唐突だが、あなたはケニアに行ったことがあるだろうか。

18歳の時、のらりくらりと生きていたところに「ケニアに行ってみないか」という誘いがきた。

同い年で幼馴染のセイコちゃん(といっても親が仲いいだけで、本人同士はほぼ付き合いなし)という女子が、動物保護のボランティアに行きたがっている。
しかしセイコちゃんの親御さんとしては、何名かのグループツアーとはいえ、未成年の娘を一人でアフリカの厳しい大地に送り込むのは心配だ。
というわけで、当時杉並区で一番暇だった僕に白羽の矢がたった。

大学に通ってはいたが生来の陰気がたたり友人はあまりできず、いやあまりじゃなくて全くできず、少しの空き時間でも家に帰って部屋でなにやらパソコンをパチパチやっている、半ひきこもりの息子を心配したのだろう。親も「折角の話だからいってらっしゃい」と積極的にサポートしてくれた。
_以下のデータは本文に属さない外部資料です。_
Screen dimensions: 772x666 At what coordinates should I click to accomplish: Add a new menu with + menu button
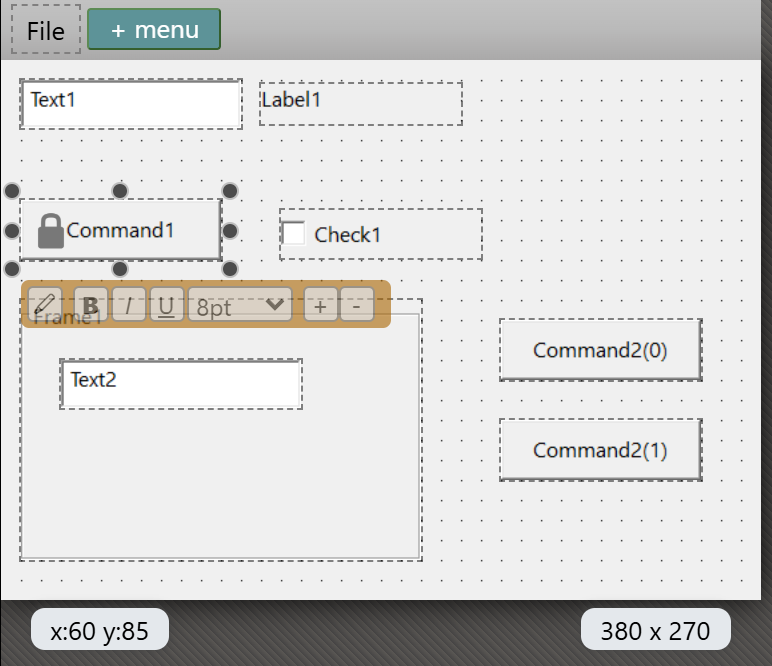click(154, 29)
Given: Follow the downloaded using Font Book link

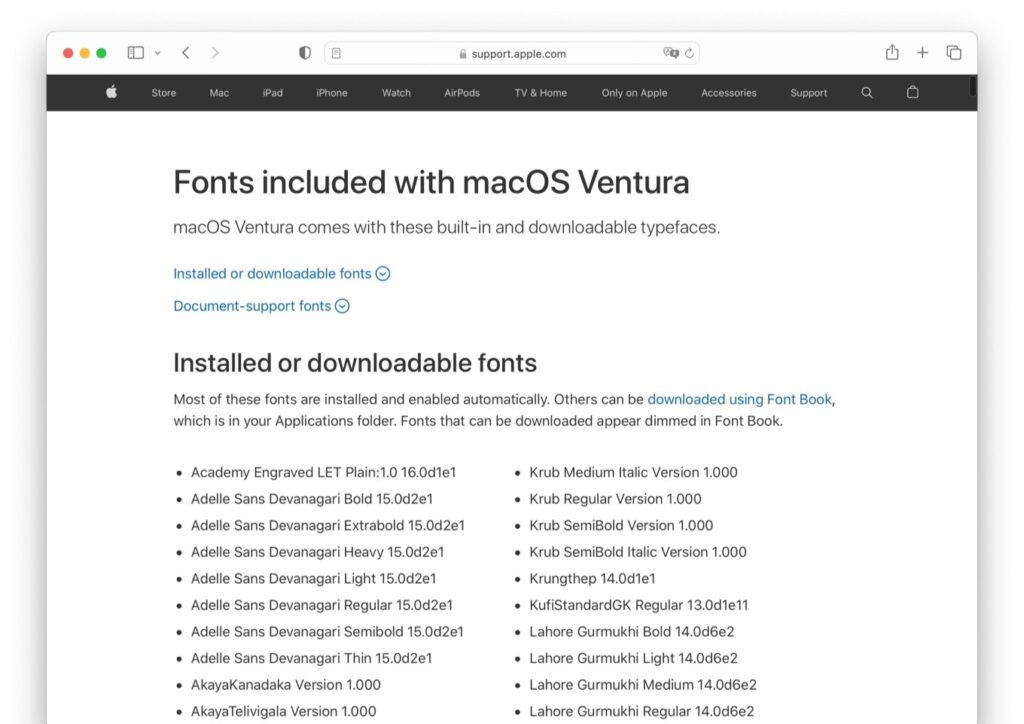Looking at the screenshot, I should point(739,399).
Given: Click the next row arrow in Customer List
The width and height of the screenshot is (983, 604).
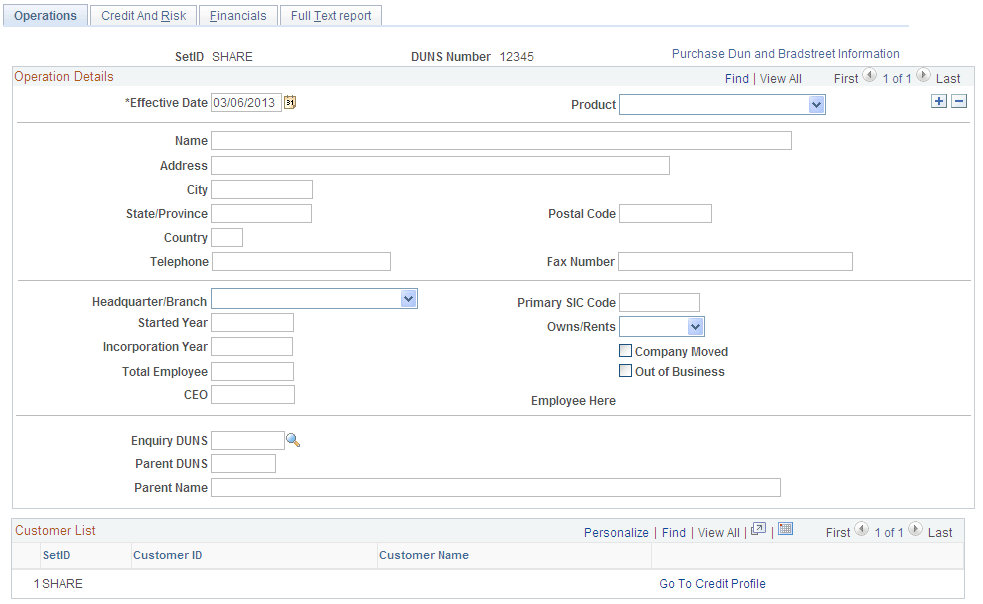Looking at the screenshot, I should coord(914,531).
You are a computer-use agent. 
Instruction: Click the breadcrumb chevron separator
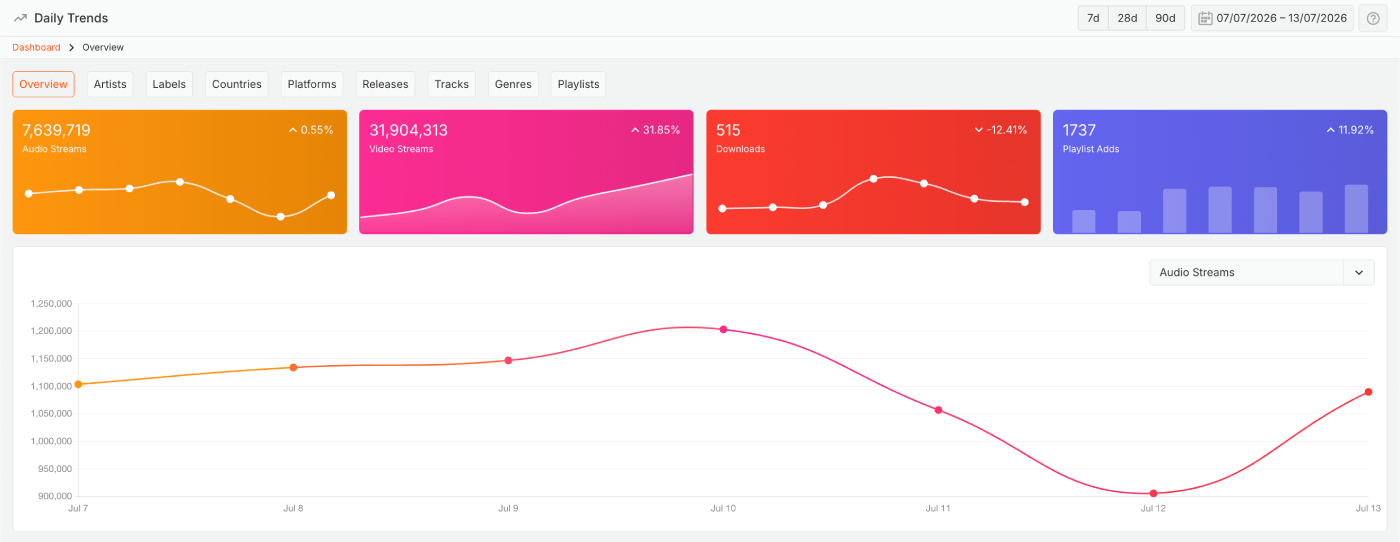[72, 47]
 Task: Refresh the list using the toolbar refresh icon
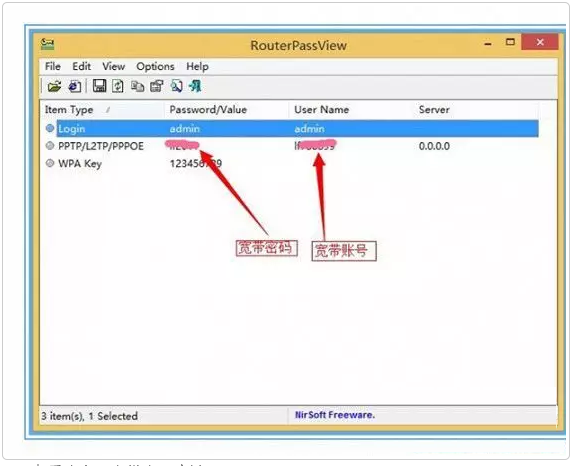point(118,86)
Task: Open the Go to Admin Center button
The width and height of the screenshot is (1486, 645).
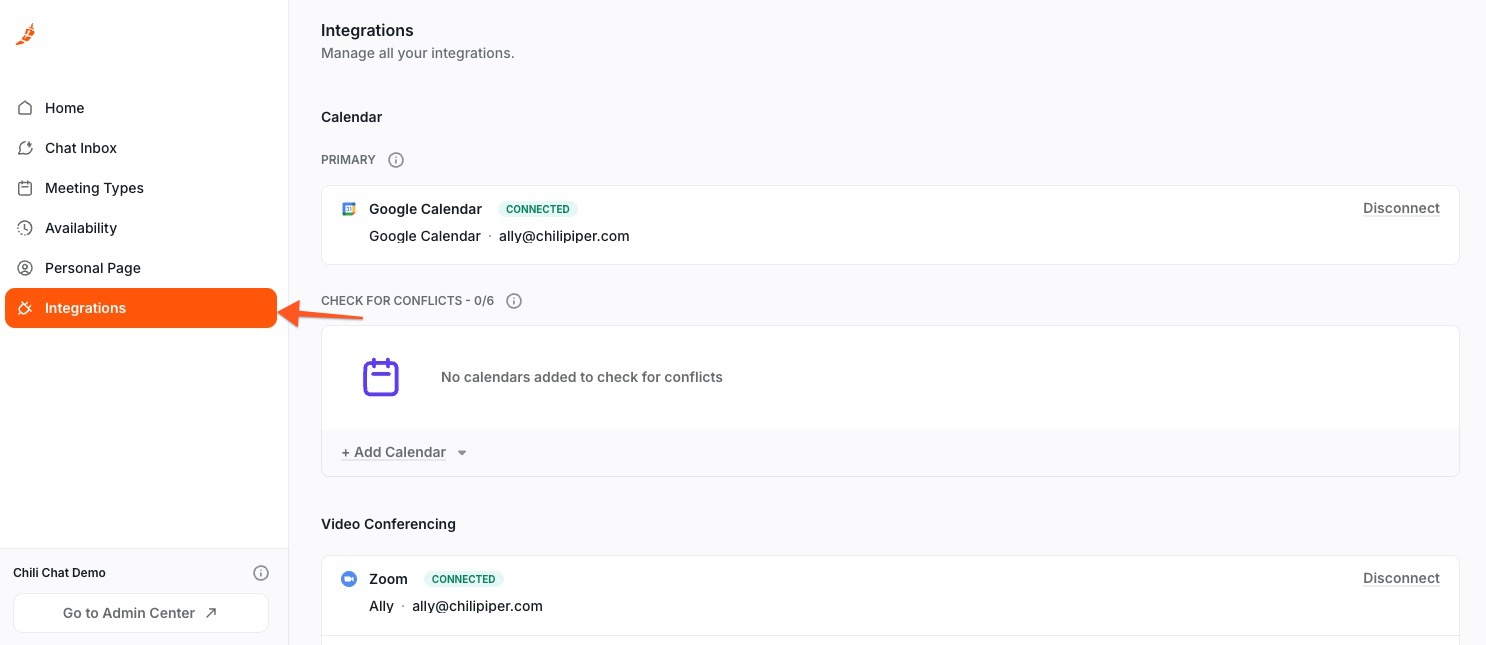Action: 140,613
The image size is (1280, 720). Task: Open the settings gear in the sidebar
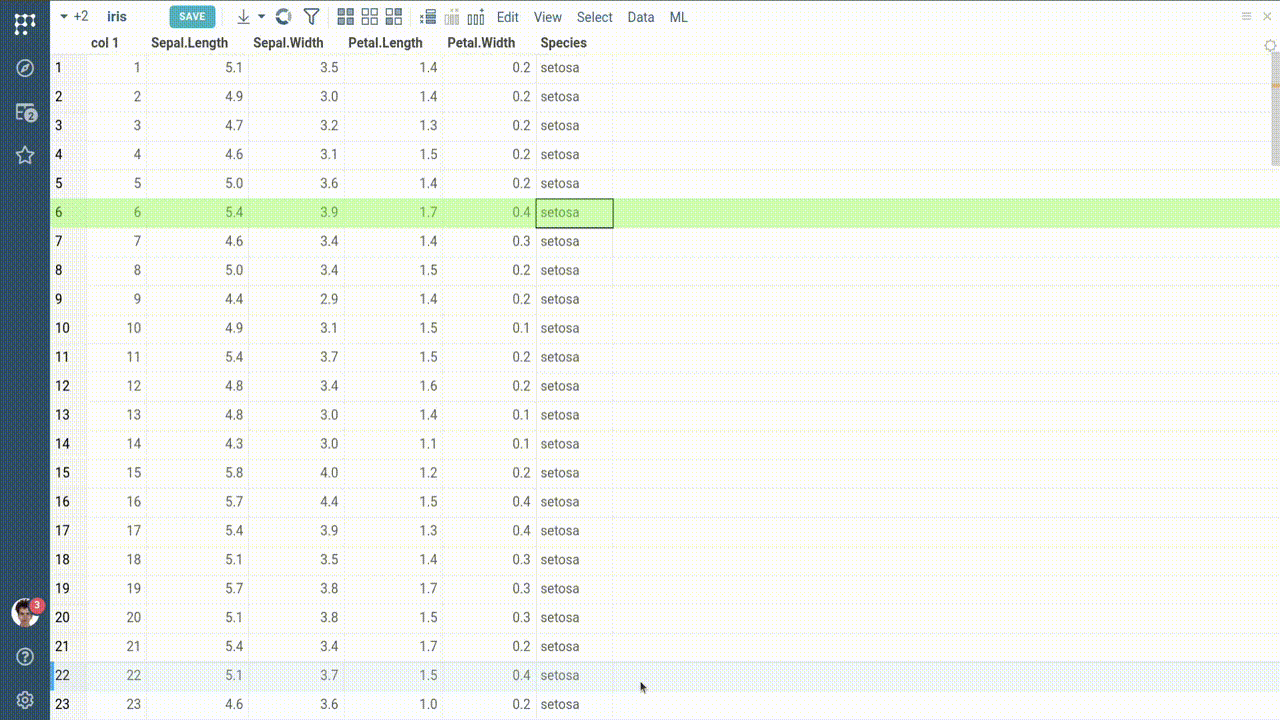tap(25, 700)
僕は別にアフリカにも動物にも何の興味もなかったが、暇だし金も出してくれんなら行くか…というくらいのテンションだった。
海外には、物心ついてからは中学の時に家族でオーストラリアに行ったっきりだった。ケアンズという海沿いの観光地で、宮崎出身の父はケアンズに着くと「ほぼ宮崎じゃん」と言っていた。
なので海外旅行経験はその時点でなかったともいえる。"ほぼ宮崎"に行っただけだった。

1か月後、僕はアフリカに向けて旅立った。
ボランティアの内容は色々だが、メインは国立公園での動物の様子を調査するお手伝いらしい。
空港で同じボランティアに参加するメンバー6人くらい+ガイドのゲンさんと合流。
メンバーの年代は大体18~22くらい、大学生もしくは大学院生だった。
みんな単独での参加で、あとで聞いたところ、男女コンビでの参加になる僕とセイコちゃんは当然その時点ではカレカノだと思われてたらしい。
もっと言うと「チャラチャラしやがって。カップルでアフリカ来んなよ」と思われていたらしい。まあ逆の立場だったら僕もそう思うだろう。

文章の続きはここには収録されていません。